Rows on where targets appear
▬▬▬

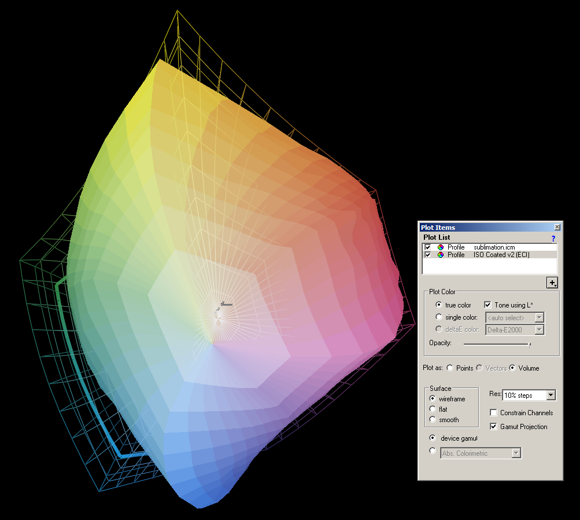This screenshot has width=580, height=520.
Task: Hide the ISO Coated v2 (ECI) plot
Action: [428, 255]
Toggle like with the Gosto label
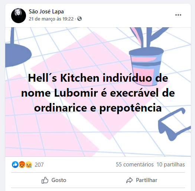This screenshot has width=195, height=191. coord(59,180)
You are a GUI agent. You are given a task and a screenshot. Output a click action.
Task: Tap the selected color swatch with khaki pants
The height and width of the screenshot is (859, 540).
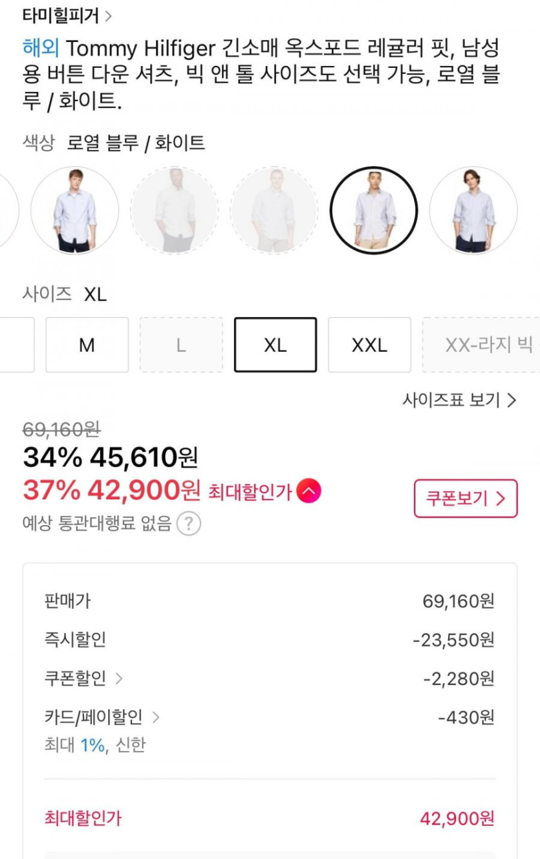[x=374, y=210]
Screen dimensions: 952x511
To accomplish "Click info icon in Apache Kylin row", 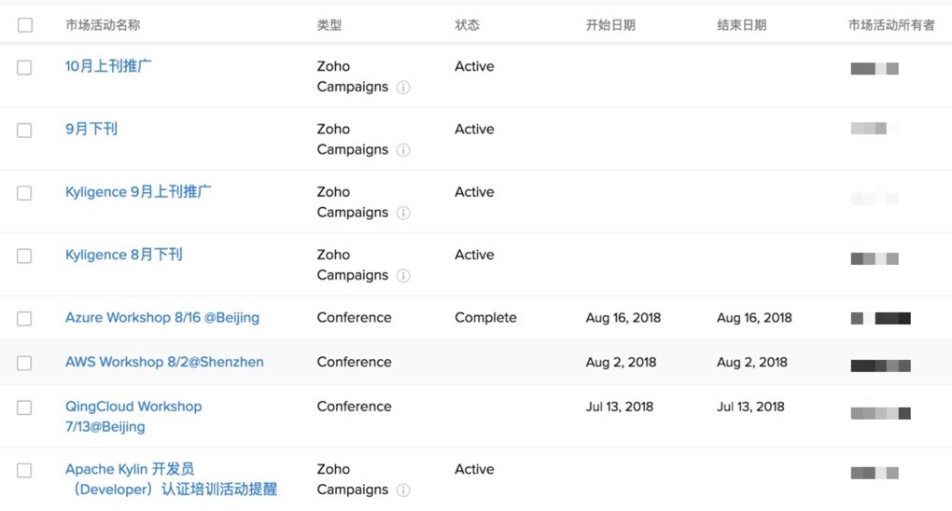I will (403, 490).
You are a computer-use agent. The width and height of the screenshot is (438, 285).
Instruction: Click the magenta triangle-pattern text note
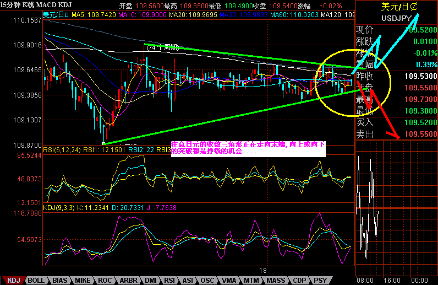[x=248, y=147]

▬▬▬

__INSTRUCTIONS FOR THE TASK__: Copy out, word for word, the items from their very first line up to and including the line that contains "[x=374, y=210]". Leave the pictures out.

__FULL OUTPUT__:
This screenshot has width=580, height=520.
Task: Hide the ISO Coated v2 (ECI) plot
Action: [428, 255]
Toggle like with the Gosto label
This screenshot has width=195, height=191. coord(59,180)
You are a GUI agent. You are given a task and a screenshot. Output a click action.
Task: Tap the selected color swatch with khaki pants
The height and width of the screenshot is (859, 540).
[x=374, y=210]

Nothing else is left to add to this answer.